Sophie Hughes (born 1986) is a British literary translator who works chiefly from Spanish to English.

She is known for her translations of contemporary writers such as Laia Jufresa, Rodrigo Hasbún, Alia Trabucco Zerán and Fernanda Melchor. Her works have been shortlisted for the International Dublin Literary Award, International Booker Prize, Man Booker International Prize, along with other awards.

Personal life
Hughes was born in Chertsey, England in June 1986 and currently lives in Birmingham.

Education
Hughes received a master's degree in Comparative Literature from University College London in 2011.

Career
Following graduation from University College London, Hughes moved to Mexico City and began working as Asymptote's editor-at-large.
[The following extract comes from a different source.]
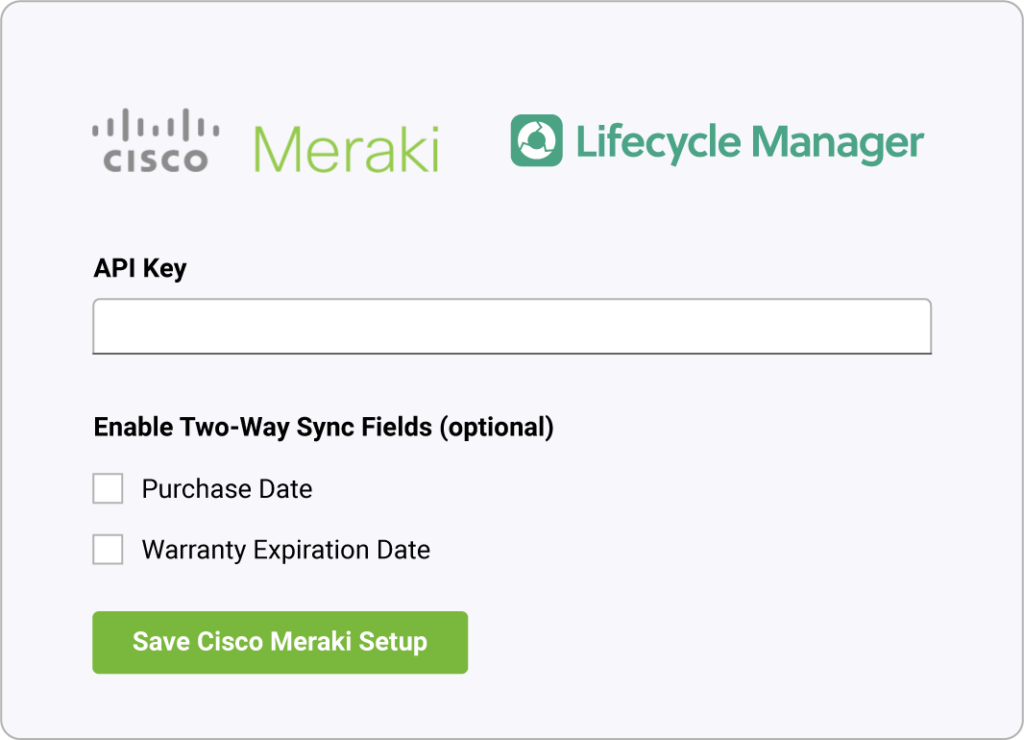This screenshot has width=1024, height=740.
Task: Click the Purchase Date label
Action: click(x=227, y=489)
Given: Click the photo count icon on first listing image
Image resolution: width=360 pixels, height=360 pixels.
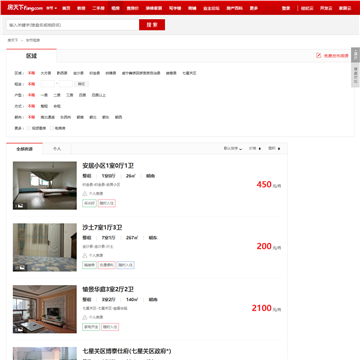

During this time, she also served as a guest editor for Words Without Borders. She also translated journalistic work about Mexico for English PEN and the Guardian, as well as a section of the essay collection The Sorrows of Mexico. Hughes has also worked as a translation correspondent for Dazed & Confused.

Hughes' first published book was a translation of Iván Repila’s The Boy Who Stole Attila’s Horse, published in 2015.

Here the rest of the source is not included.